__Data provided__.
____________________

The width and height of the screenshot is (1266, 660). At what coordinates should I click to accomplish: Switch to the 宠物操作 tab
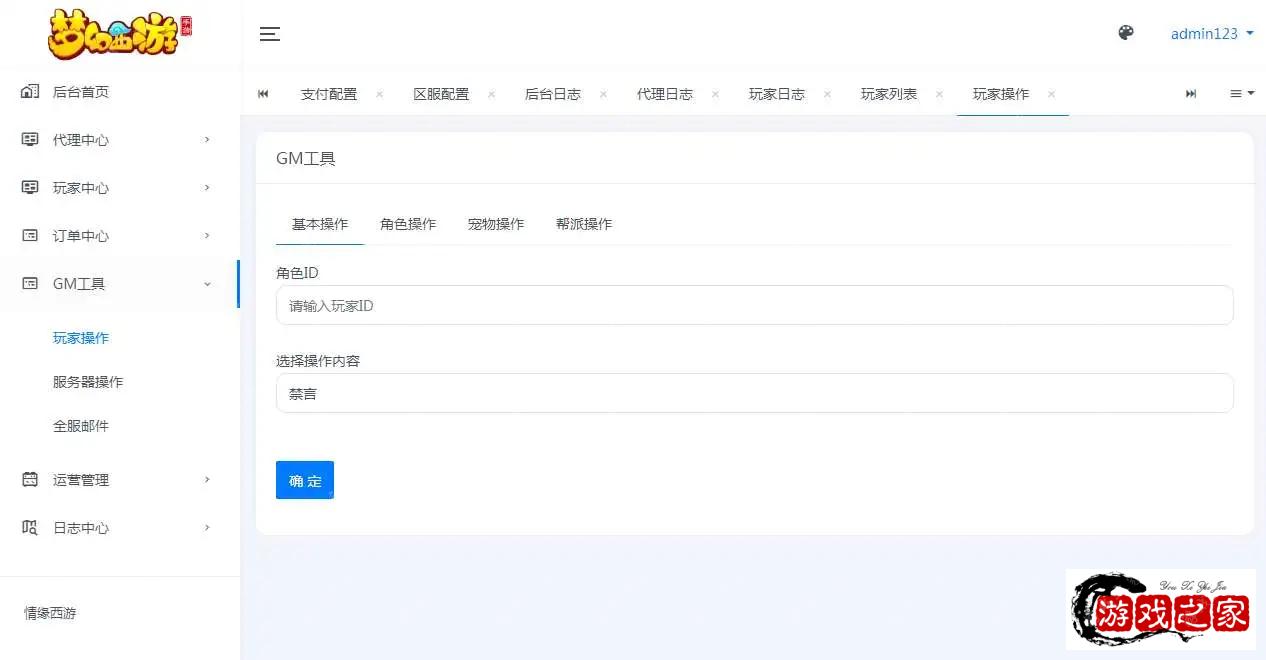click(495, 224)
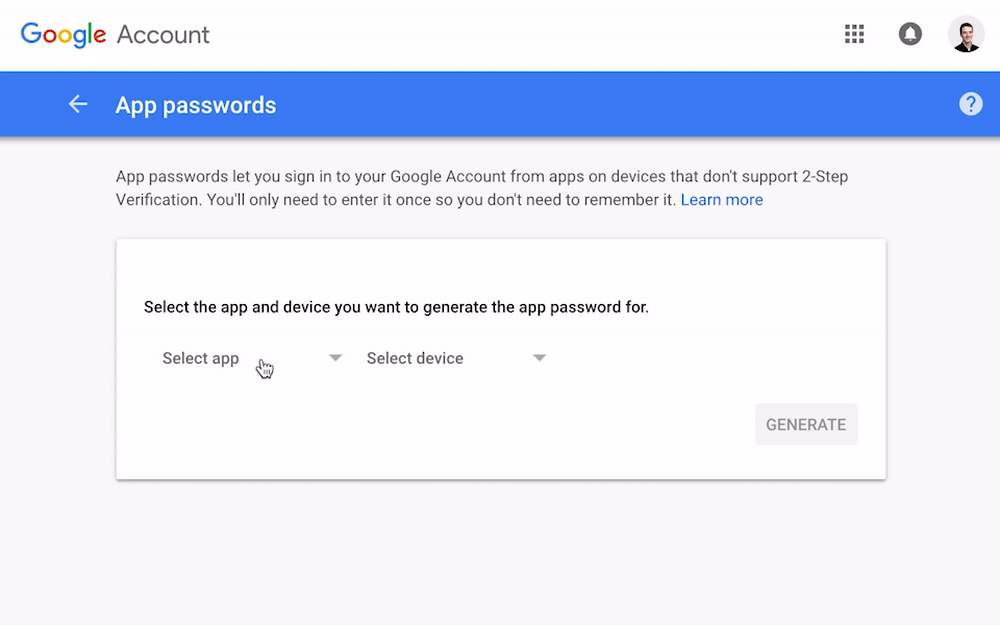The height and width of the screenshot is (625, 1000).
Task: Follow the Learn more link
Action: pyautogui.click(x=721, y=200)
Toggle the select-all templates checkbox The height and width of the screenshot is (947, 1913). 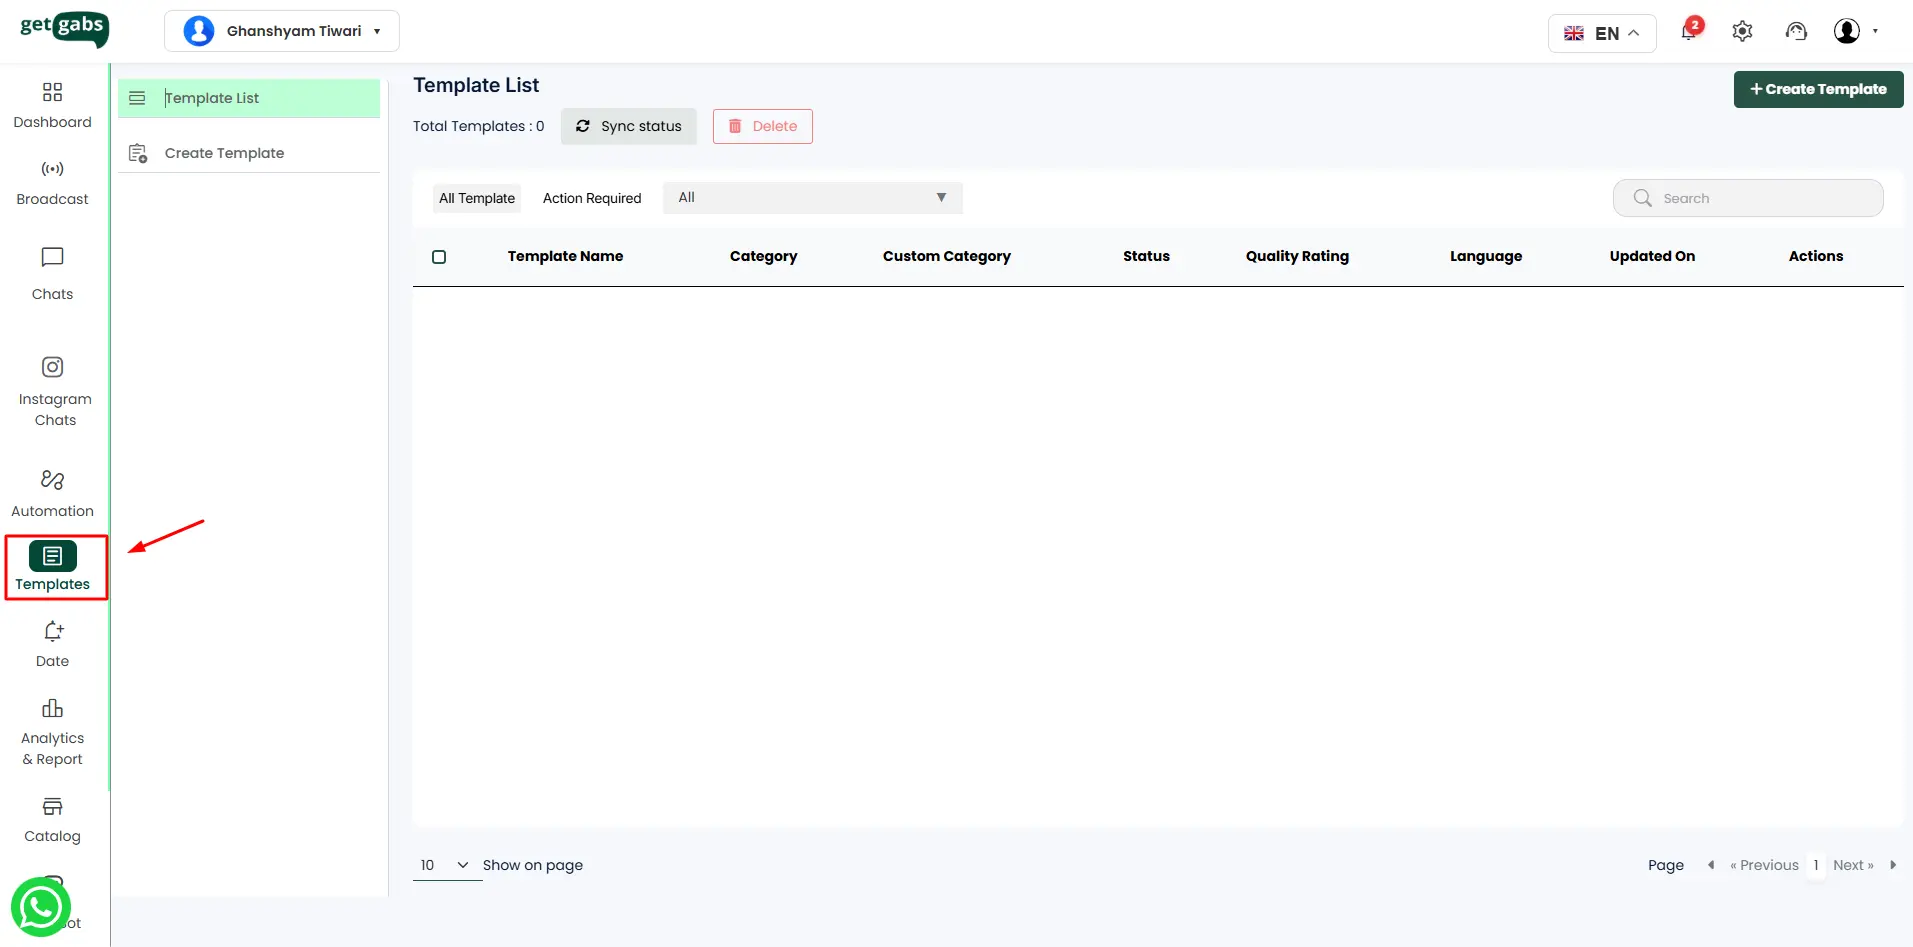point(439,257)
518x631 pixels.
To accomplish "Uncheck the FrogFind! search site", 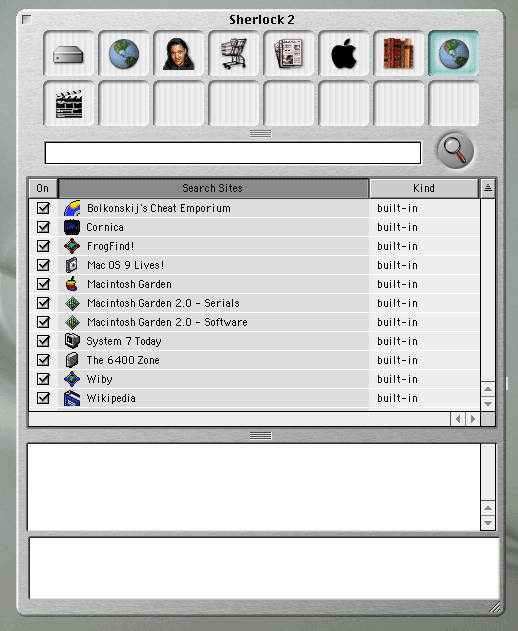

____________________

__Exercise description__. What you set down should be exactly the lines from the line containing "518x631 pixels." to the last line of the entries above, both included, with no pictures.

__Task output__.
518x631 pixels.
To accomplish "Uncheck the FrogFind! search site", 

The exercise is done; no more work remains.